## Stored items
•••

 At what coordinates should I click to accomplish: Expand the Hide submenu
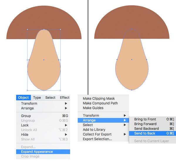[25, 135]
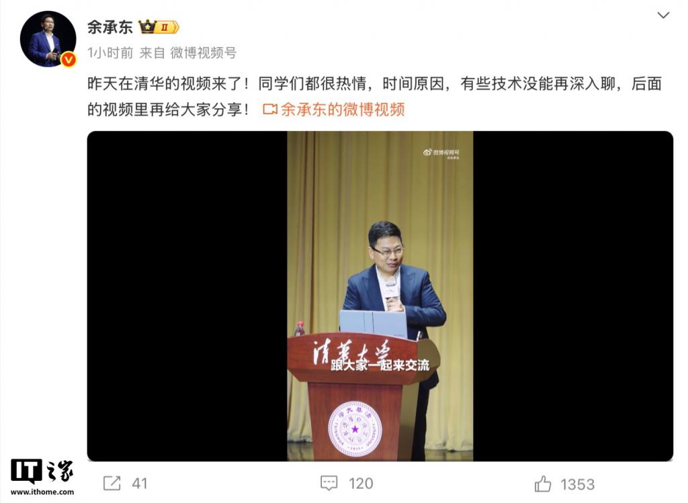
Task: Click the 微博视频号 source link
Action: click(x=203, y=53)
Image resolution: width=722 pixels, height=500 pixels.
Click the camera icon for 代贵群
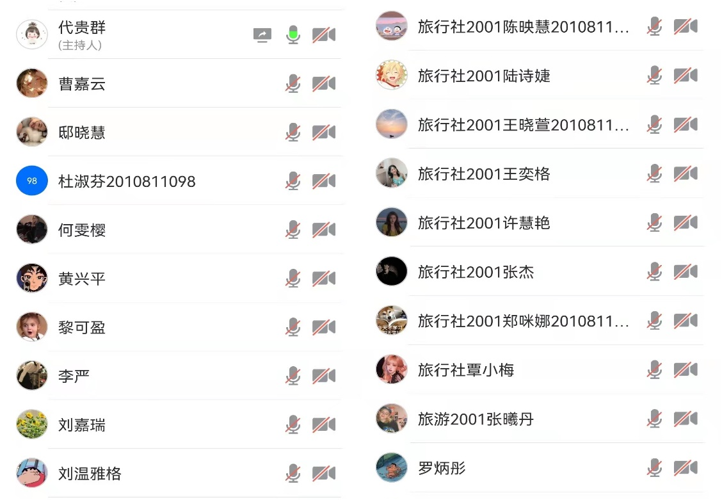pos(324,35)
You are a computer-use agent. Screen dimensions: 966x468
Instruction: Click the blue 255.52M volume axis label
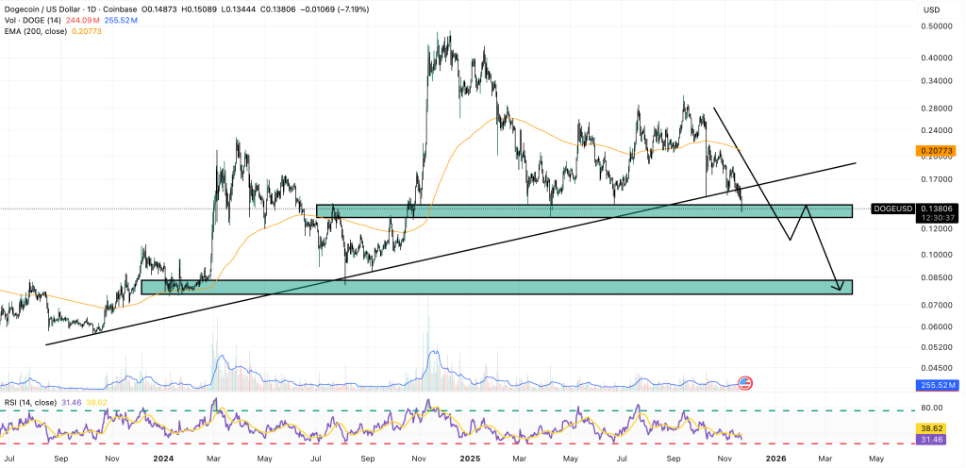936,386
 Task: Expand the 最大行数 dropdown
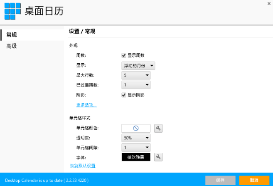(x=136, y=75)
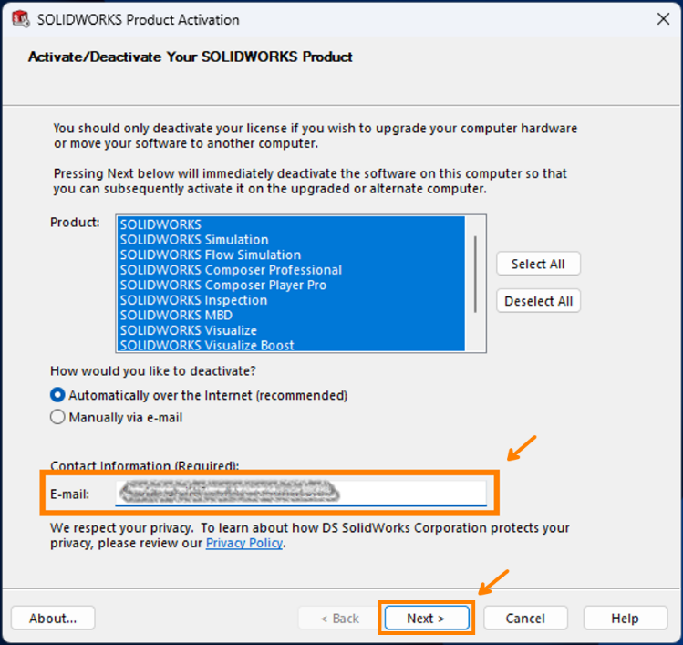The width and height of the screenshot is (683, 645).
Task: Choose Manually via e-mail option
Action: [58, 417]
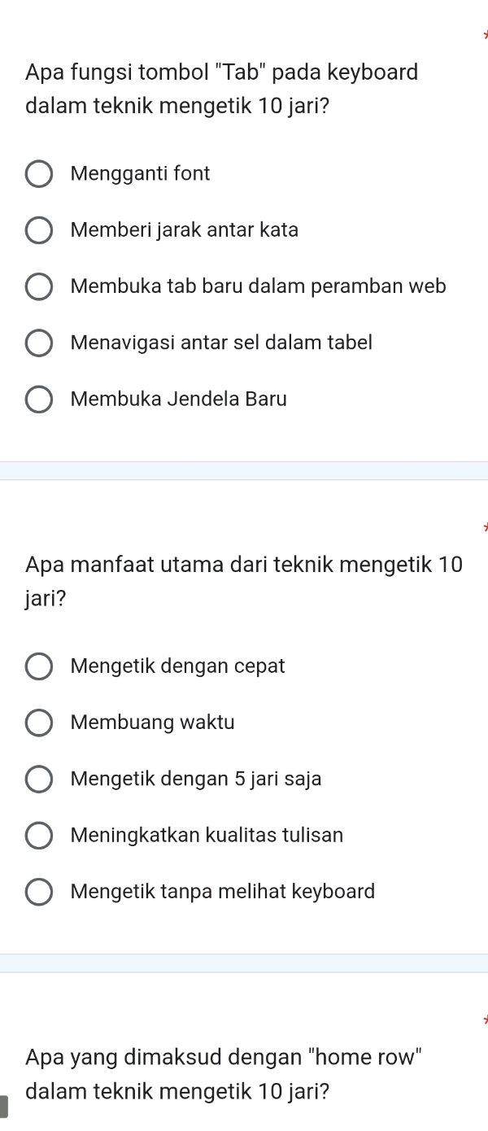Click the unselected circle next to "Mengganti font"
488x1131 pixels.
click(39, 173)
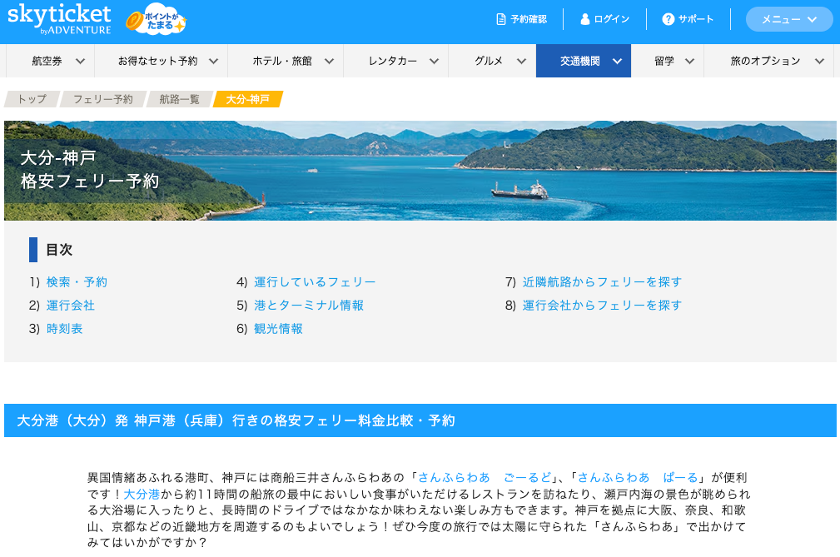Screen dimensions: 840x557
Task: Open 予約確認 reservation check
Action: [x=521, y=19]
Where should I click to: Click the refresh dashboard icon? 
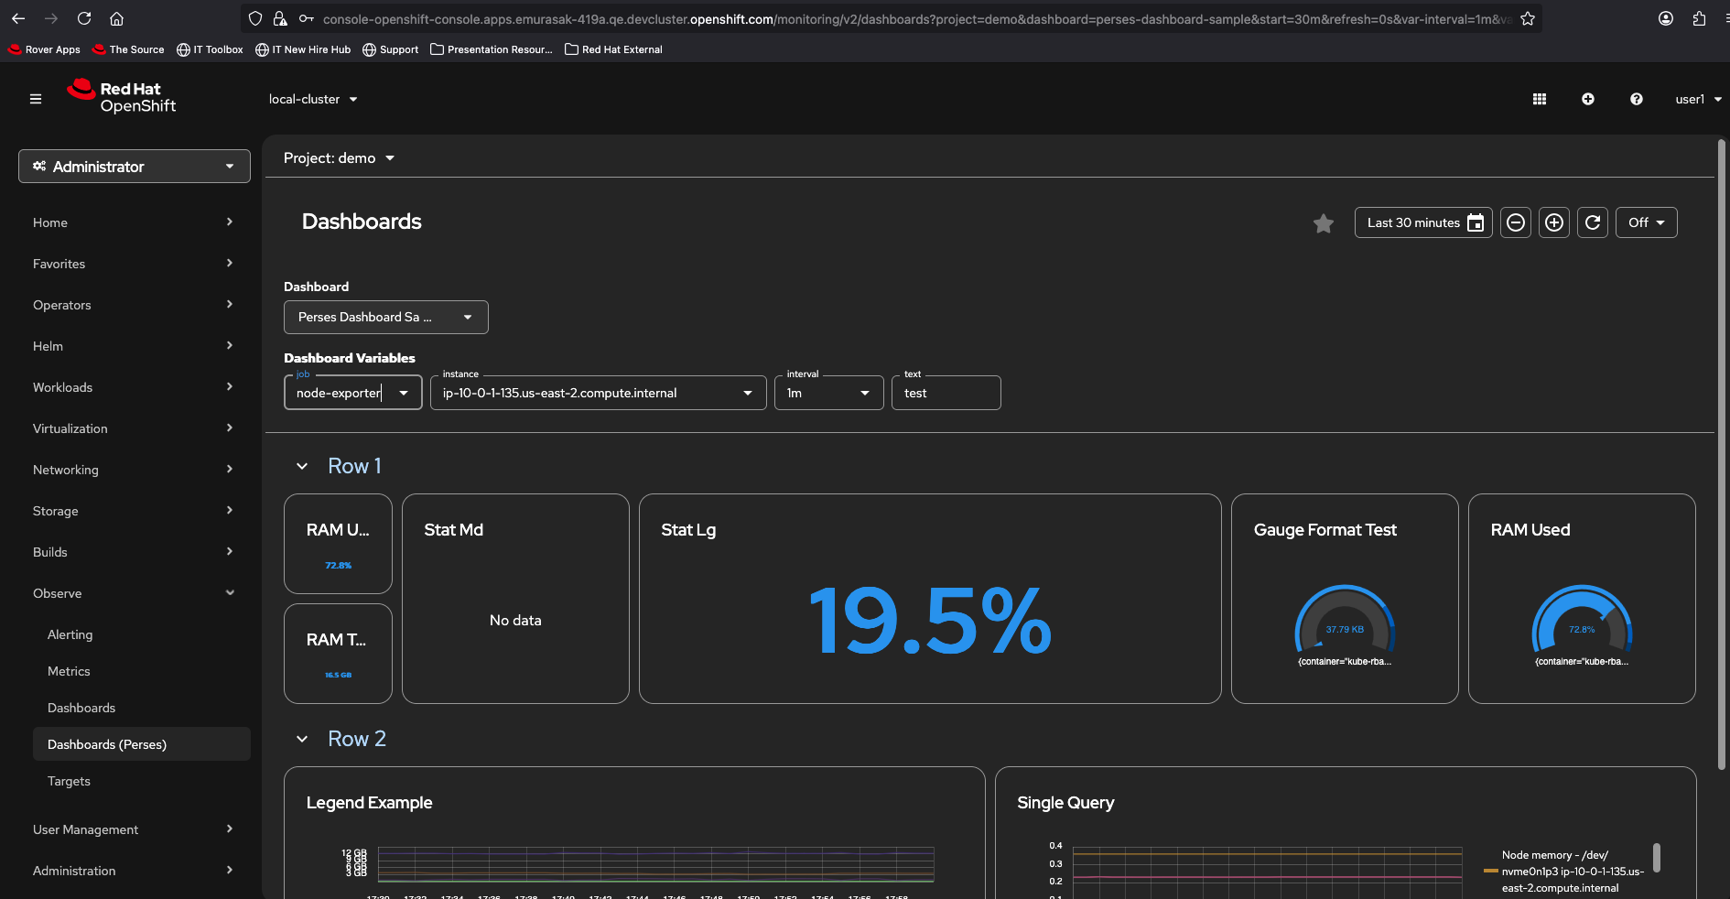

•••

## Action item
Make an exact copy of the records above, with the pictures left out.

## Answer below
 At what coordinates should I click to accomplish: Expand the Hide submenu
[25, 135]
Task: Click the 微博视频号 source link
Action: click(x=203, y=53)
Image resolution: width=722 pixels, height=500 pixels.
Click the camera icon for 代贵群
pos(324,35)
You are a computer-use agent. Screen dimensions: 966x468
Instruction: Click the blue 255.52M volume axis label
936,386
 Task: Expand the 最大行数 dropdown
(x=136, y=75)
The width and height of the screenshot is (683, 645).
Task: Choose Manually via e-mail option
Action: [58, 417]
Click the unselected circle next to "Mengganti font"
488x1131 pixels.
click(39, 173)
Screen dimensions: 840x557
Task: Open 予約確認 reservation check
Action: [x=521, y=19]
Where should I click to: Click the refresh dashboard icon? 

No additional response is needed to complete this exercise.